**Try it**
Could you print every record below exactly as it appears?

[[ Supplied records open ]]

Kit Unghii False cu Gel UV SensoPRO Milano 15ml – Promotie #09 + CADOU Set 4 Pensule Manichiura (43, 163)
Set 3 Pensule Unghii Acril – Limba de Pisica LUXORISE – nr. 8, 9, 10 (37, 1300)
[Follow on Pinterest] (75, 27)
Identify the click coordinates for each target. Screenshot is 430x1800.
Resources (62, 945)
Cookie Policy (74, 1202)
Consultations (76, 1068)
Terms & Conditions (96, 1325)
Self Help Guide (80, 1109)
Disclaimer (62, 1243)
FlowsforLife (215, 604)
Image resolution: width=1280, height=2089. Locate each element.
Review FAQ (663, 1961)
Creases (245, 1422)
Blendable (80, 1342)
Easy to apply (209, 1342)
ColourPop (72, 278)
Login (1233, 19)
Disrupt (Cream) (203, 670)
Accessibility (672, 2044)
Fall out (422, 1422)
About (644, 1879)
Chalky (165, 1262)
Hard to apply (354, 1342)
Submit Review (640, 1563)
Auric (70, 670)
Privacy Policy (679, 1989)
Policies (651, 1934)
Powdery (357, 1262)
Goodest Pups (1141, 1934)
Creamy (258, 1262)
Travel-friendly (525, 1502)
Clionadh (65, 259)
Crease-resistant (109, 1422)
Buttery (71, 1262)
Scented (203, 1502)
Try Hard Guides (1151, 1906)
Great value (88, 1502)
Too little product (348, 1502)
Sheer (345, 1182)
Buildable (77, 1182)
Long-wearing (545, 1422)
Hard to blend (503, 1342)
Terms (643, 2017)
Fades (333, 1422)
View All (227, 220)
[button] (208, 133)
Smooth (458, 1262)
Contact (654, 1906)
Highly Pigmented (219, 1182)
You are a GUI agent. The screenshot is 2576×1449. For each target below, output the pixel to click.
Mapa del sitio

[[ Supplied records closed ]]

**Task result**
Kit Unghii False cu Gel UV SensoPRO Milano 15ml – Promotie #09 + CADOU Set 4 Pensule Manichiura (43, 163)
Set 3 Pensule Unghii Acril – Limba de Pisica LUXORISE – nr. 8, 9, 10 (37, 1300)
[Follow on Pinterest] (75, 27)
Identify the click coordinates for each target. Screenshot is 430x1800.
Resources (62, 945)
Cookie Policy (74, 1202)
Consultations (76, 1068)
Terms & Conditions (96, 1325)
Self Help Guide (80, 1109)
Disclaimer (62, 1243)
FlowsforLife (215, 604)
Image resolution: width=1280, height=2089. Locate each element.
Review FAQ (663, 1961)
Creases (245, 1422)
Blendable (80, 1342)
Easy to apply (209, 1342)
ColourPop (72, 278)
Login (1233, 19)
Disrupt (Cream) (203, 670)
Accessibility (672, 2044)
Fall out (422, 1422)
About (644, 1879)
Chalky (165, 1262)
Hard to apply (354, 1342)
Submit Review (640, 1563)
Auric (70, 670)
Privacy Policy (679, 1989)
Policies (651, 1934)
Powdery (357, 1262)
Goodest Pups (1141, 1934)
Creamy (258, 1262)
Travel-friendly (525, 1502)
Clionadh (65, 259)
Crease-resistant (109, 1422)
Buttery (71, 1262)
Scented (203, 1502)
Try Hard Guides (1151, 1906)
Great value (88, 1502)
Too little product (348, 1502)
Sheer (345, 1182)
Buildable (77, 1182)
Long-wearing (545, 1422)
Hard to blend (503, 1342)
Terms (643, 2017)
Fades (333, 1422)
View All (227, 220)
[button] (208, 133)
Smooth (458, 1262)
Contact (654, 1906)
Highly Pigmented (219, 1182)
You are a GUI agent. The screenshot is 2576×1449. For each target below, output the pixel to click.
Mapa del sitio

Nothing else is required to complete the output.